Level Two 640 480 mathgrrl

Earlier this week we walked through how to build Level 0 and Level 1 Menger cubes out of business cards: six business cards makes a Level 0, and twenty Level 0’s made a Level 1. Time to level up! Twenty Level 1’s come together to make a Level 2 like this:

photo 1 (5)

There are many ways to assemble a Level 2 from twenty Level 1’s. One way is to use more general forms of tripods built out of Level 0’s; this is what Jeannine Mosely’s Level 3 sponge project did. With this method, a Level 2 uses 80 cubes, 4 Level-0 tripods, 12 so-called “double” Level-0 tripods, 12 “triple”, and 4 “quadruple”. There are some very detailed worksheets explaining this method at the MegaMenger site, but it is not the method that we’re recommending people use for the MegaMenger project. We need something quicker, more accessible, easier for everyone working on the project, and that really shows off the fractal nature of the Menger sponge. The new method will acheive all that, but with the penalty of sacrificing some stability in the final object. If it works then we’ll have a method that makes building Level 3 Menger sponges much easier than ever before.  If it doesn’t work then, well… more on that in the next post. Either way this has “hacktastic” written all over it.

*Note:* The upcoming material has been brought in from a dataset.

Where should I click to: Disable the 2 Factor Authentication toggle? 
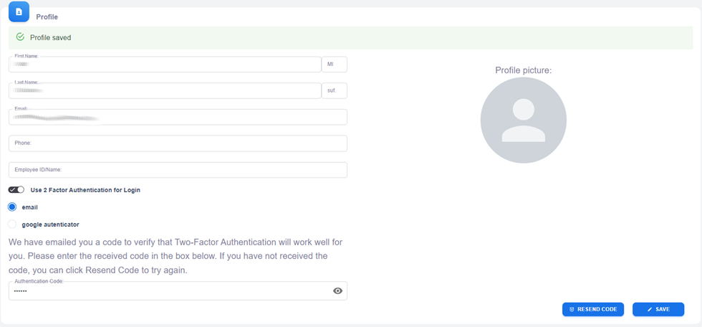point(16,190)
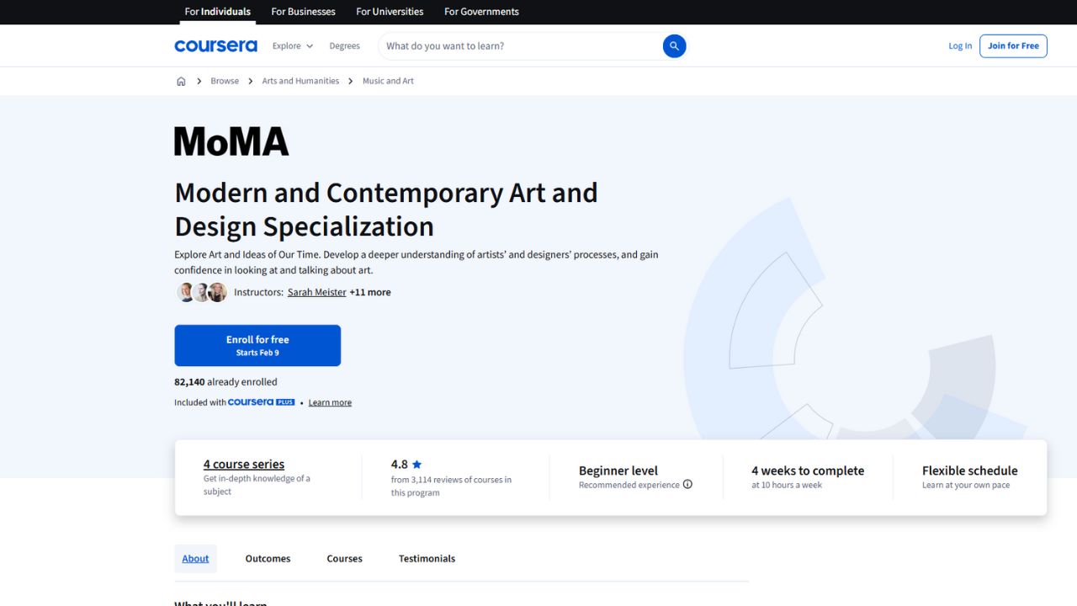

What we are going to do is the most mathematically elegant thing possible: we’re going to repeat exactly the same process we used when we assembled a Level 1 from twenty Level 0’s, except with big Level 1’s taking the place of all the little Level 0’s.  In fact, if you compare the sequence of pictures from our Level 1 post with the ones in this post, you’ll see that the pictures are the same in both cases, except that here the basic building blocks are Level 1 sponges instead of Level 0’s. We start by making four Level 1 blocks, three of which are paneled on two adjacent faces:

photo 5 (2)

Then we put these four Level 1’s together to get a “mega tripod”, which we’ll call a Level-1 tripod because it is built out of Level 1 blocks. Each Level-1 tripod has an orientation just like the Level-0 tripods did, and we can use the corner tabs to determine the orientation. Looking at the corner tabs, notice that the Level-1 tripod below has the “horizontal on the left, vertical on the right” property that we required of our Level-0 tripods.

photo 4 (2)

To be honest, we just glossed over the hardest, hackiest part: how the heck do you attach two Level 1’s to each other? This is where we have to compromise a bit, because it is nearly impossible to get all of the tabs on one side of a Level 1 to attach to all of the tabs on the side of another Level 1. We can manage to do half of them, specifically, the ones where the tabs are around the outside edges of the Level 1’s. It turns out that while not perfect, it is enough. Hacktastic.

Now make four Level-1 tripods and four plain Level 1 sponges:

photo 3 (4)

Then put them together the same way we did before, according to this worksheet from MegaMenger:

Mega-tripod construction method for level-2 sponge

The worksheet says you can get 90% of the tabs, but even with the 50% we’ve been managing, we got a perfectly stable Level 2 using this method.